ЛЕФ 1923 № 3 | страница 25
В самом деле.
Разве не каждому следящему за литературой провинциалу известно, что «футуризм» – отнюдь не «един», а в нескольких «лицах»: лицо 1909-13 годов, лицо 18–19 года, лицо последних лет; что утверждать футуризм 18-го года ныне также бесплодно, как воскрешать, напр., тактику военного коммунизма в обстановке нэп? – а что же как не воскрешение агитпериода футуризма несет в себе запоздалое озарение тов. Володина, а отчасти и Н. Горлова, кончающего вышеупомянутую статью свою фразой: «нет, не назад, к Островскому и другим, а к Маяковскому – вперед!»…
Нужно ли воскрешение в 1923 году, ушедшего уже назад, хотя и славного, момента первого оплодотворения футуризма революционной улицей, когда речь уже идет о слиянии не с манифестирующей улицей, а с демонстрирующим производством?.
Неужели же и в 1923 году все еще нужно кому-то доказывать, что футуристы с первых же дней революции пошли вместе с ней и никогда ей не изменяли; что Игорь Северянин ничего общего с футуризмом, кроме старой, истрепанной вывески, не имеет.
Смешная история.
Когда пишущий эти строки, еще три года назад, где-то вон там, у самого ската в дальневосточный океан, восторженно «поднял на знамя» уже гонимый и тогда в столице «футуризм», – он так же, вот, как ныне столичный тов. Володин, сомнамбулически попер вперед, заражая своим горением и близких и далеких, но и – так же вот, как ныне столичный тов. Володин… отставая от жизни и искусстроения годиков, этак, на шесть («Облако в штанах»).
Смешнее всего то, что не только где-то там, в дальневосточном Тьмутараканске, но и в самой что ни есть столице, эти запоздалые мои, лет этак на шесть, «откровения» казались… мало-что не устаревшими, но и слишком, пожалуй, «дерзкими». Такими же, как будто, кажутся они и теперь.
А мне, ведь, все же, есть «оправдание», – т.-е. тому, что «поздно», но – «попер».

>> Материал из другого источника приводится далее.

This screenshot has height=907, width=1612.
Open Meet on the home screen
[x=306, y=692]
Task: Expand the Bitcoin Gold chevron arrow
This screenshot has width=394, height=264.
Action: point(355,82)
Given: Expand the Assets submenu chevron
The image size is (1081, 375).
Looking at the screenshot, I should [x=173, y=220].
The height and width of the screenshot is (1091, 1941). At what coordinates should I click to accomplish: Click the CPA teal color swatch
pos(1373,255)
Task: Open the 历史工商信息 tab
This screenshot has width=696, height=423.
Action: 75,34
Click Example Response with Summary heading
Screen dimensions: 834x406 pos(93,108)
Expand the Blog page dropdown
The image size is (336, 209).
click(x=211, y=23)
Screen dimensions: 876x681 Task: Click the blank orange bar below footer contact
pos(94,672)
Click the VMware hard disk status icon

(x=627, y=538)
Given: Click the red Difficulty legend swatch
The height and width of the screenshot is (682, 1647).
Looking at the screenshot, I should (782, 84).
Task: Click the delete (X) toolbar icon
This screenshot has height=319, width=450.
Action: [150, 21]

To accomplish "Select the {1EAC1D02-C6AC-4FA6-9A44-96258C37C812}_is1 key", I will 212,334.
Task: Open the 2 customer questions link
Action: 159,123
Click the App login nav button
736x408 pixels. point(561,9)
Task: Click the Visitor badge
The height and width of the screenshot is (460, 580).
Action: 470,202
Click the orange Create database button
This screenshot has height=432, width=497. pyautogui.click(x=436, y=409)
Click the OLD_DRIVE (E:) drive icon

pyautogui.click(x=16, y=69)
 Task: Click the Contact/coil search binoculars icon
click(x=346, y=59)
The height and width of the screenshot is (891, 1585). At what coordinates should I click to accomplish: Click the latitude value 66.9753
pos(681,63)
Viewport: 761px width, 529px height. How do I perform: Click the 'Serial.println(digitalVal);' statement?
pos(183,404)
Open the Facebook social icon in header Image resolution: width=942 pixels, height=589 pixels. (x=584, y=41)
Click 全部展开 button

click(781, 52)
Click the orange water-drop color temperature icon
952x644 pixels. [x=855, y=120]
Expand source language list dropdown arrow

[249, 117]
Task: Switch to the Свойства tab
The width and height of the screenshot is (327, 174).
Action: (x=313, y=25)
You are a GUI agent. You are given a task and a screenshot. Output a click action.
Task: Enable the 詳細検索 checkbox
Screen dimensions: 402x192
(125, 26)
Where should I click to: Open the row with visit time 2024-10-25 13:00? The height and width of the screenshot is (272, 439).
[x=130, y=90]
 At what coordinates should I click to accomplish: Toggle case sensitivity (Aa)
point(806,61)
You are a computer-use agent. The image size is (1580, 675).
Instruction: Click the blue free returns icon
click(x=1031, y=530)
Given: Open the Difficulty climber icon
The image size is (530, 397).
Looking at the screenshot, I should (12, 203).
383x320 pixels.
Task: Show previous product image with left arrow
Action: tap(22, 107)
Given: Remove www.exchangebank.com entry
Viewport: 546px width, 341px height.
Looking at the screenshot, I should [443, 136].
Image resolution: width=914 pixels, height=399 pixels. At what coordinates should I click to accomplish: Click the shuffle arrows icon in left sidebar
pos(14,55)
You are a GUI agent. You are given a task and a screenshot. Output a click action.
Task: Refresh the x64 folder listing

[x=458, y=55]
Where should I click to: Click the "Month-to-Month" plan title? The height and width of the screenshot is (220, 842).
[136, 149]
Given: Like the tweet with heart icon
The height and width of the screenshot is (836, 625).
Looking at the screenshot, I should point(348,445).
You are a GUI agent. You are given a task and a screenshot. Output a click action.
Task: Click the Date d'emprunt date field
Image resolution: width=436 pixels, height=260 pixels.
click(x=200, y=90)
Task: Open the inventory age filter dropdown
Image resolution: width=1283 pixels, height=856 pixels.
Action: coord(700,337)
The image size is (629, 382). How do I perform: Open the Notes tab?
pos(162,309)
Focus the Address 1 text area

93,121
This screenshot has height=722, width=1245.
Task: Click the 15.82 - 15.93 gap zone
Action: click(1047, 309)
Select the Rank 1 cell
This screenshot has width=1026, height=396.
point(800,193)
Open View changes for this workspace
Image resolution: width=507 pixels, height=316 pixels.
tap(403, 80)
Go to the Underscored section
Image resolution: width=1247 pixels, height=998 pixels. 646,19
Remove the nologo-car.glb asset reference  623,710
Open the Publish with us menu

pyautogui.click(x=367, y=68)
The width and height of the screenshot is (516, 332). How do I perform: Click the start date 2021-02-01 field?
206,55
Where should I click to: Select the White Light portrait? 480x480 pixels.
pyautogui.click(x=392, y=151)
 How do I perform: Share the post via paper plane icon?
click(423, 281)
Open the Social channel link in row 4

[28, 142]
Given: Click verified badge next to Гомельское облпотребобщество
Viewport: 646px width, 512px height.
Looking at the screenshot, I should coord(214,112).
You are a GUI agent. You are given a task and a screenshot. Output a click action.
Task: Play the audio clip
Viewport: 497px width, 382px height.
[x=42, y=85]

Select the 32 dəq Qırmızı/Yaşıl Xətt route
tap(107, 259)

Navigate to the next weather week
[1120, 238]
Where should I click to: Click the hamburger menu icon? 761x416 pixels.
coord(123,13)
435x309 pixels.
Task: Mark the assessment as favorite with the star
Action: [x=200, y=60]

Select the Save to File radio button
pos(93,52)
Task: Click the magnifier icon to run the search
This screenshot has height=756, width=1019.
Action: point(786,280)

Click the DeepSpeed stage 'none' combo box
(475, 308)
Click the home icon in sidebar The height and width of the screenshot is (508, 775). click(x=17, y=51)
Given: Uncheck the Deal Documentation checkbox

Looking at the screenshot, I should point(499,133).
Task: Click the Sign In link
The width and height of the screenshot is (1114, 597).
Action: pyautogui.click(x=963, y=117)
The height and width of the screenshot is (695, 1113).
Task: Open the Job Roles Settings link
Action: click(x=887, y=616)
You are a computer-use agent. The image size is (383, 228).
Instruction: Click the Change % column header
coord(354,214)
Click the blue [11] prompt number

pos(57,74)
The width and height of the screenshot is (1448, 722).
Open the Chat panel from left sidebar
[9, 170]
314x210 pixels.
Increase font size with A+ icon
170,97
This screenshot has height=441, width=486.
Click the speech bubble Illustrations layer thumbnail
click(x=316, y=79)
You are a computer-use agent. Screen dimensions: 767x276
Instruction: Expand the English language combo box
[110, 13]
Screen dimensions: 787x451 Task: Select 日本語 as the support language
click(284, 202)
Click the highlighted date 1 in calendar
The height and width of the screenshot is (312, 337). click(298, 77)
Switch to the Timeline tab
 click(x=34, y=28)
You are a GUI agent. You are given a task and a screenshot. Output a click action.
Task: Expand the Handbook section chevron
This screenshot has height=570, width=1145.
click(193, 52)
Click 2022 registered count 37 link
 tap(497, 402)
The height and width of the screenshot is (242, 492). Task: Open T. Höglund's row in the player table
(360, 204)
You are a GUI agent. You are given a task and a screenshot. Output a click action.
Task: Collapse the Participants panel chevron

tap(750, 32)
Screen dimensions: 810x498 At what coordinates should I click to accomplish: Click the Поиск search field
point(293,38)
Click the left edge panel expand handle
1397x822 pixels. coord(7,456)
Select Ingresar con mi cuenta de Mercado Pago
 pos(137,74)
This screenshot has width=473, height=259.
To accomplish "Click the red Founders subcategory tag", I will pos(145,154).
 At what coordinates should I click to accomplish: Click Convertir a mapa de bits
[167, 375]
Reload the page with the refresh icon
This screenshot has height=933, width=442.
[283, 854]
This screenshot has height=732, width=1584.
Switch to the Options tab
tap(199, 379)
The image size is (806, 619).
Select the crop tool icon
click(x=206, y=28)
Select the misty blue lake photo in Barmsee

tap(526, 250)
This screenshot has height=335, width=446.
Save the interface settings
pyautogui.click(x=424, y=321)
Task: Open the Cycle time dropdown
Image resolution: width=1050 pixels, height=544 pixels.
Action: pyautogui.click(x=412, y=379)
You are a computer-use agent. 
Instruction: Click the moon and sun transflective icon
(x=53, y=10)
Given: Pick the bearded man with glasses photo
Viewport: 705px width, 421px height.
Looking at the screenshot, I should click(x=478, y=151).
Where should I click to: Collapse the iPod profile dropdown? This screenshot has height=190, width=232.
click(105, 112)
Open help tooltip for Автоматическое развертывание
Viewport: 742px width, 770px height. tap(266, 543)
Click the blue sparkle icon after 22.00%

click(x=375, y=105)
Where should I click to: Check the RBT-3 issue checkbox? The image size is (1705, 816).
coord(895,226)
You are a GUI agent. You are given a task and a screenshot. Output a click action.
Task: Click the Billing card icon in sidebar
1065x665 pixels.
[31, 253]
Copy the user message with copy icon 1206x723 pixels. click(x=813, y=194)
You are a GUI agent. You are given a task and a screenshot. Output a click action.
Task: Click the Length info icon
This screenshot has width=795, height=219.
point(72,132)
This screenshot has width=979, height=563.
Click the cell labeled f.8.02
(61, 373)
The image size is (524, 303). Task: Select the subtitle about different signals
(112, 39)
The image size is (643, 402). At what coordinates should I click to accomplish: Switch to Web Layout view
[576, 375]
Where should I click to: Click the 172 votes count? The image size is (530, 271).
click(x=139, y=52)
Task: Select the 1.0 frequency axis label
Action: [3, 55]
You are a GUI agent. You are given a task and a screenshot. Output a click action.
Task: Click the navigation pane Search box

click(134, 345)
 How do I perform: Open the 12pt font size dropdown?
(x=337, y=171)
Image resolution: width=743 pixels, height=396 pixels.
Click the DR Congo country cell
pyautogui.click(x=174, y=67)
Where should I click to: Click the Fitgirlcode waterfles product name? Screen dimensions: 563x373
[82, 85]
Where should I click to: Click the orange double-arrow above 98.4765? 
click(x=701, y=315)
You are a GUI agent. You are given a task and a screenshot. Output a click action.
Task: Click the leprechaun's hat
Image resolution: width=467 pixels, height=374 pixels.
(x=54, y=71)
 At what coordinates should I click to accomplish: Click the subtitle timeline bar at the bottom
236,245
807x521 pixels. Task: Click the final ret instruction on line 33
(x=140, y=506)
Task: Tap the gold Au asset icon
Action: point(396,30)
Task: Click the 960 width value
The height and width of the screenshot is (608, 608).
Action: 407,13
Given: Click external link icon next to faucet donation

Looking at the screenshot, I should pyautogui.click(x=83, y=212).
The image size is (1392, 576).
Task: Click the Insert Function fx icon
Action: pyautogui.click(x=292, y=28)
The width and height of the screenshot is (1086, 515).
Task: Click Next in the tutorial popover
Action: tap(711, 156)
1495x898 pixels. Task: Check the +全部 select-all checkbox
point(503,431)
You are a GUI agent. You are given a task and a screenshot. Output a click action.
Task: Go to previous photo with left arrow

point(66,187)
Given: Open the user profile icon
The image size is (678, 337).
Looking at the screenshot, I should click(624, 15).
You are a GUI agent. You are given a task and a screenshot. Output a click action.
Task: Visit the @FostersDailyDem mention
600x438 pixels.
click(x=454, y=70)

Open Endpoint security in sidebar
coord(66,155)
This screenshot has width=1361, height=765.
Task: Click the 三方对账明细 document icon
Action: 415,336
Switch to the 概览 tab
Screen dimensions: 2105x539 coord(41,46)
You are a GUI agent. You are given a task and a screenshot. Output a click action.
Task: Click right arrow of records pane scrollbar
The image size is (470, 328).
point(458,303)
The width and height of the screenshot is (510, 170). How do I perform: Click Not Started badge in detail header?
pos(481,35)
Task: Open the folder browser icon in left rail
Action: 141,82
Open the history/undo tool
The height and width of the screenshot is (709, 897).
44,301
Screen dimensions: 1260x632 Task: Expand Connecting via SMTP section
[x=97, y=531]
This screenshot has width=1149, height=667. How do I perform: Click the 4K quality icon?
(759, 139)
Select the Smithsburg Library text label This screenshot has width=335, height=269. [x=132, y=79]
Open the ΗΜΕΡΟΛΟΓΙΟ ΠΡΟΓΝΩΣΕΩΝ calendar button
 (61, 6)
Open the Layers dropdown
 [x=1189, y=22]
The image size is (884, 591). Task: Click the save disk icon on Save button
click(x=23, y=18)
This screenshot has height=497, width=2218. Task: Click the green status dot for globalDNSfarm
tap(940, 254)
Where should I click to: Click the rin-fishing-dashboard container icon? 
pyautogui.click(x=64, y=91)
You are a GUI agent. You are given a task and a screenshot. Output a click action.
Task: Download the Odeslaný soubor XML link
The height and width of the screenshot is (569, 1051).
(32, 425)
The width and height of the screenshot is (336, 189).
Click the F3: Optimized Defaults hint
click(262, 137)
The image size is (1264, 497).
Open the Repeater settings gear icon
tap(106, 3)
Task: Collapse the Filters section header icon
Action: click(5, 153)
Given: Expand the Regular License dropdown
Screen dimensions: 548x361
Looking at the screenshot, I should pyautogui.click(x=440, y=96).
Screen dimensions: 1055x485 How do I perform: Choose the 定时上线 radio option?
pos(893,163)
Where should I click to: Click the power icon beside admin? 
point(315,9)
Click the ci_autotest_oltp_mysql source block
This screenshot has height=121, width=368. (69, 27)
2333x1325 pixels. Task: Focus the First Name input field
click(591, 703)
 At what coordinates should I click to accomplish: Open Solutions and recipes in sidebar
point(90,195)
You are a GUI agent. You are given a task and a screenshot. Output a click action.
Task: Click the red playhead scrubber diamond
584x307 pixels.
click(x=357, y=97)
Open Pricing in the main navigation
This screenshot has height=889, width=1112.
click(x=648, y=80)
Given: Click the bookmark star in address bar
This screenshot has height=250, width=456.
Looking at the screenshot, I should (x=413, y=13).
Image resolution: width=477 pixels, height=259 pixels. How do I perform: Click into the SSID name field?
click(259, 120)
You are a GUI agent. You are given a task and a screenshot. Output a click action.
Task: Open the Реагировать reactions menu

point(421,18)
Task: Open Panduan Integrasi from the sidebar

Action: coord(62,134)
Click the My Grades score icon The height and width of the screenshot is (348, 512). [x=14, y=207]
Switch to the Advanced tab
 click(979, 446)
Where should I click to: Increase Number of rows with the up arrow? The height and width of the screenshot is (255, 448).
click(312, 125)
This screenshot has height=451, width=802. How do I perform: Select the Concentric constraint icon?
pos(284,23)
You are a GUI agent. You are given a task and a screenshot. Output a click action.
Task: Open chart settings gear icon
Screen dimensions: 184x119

Во-первых, потому с таким большим опозданием против художественного расписания поездов попер, что расстоянием и атаманщиной необычайно был отрезан.
Во-вторых, и тогда уже я подходил к самому вопросу о культуре искусства и направлении этой культуры не абсолютно, а с известной гибкостью, допускавшей дальнейшую продвижку искусства и лишь ставившей вопрос о футуризме, как о последнем, к тому времени, течении, которое надлежало преодолеть, отнюдьне отмахиваясь от него ни «осиновым», ни «сосновым», ни «дубовым» крестом, и – от него оттолкнуться.
В-третьих, положение мое на левом фронте и тогда, и после, и теперь – всегда было в меру действенным, начиная от произвольного расцвечивания футуризма в нужные нам цвета, включая последние мои попытки критического отношения к реставрации старого футуризма, вплоть до попыток, почти одиноких, нащупать новую, дальнейшую линию «левого фронта».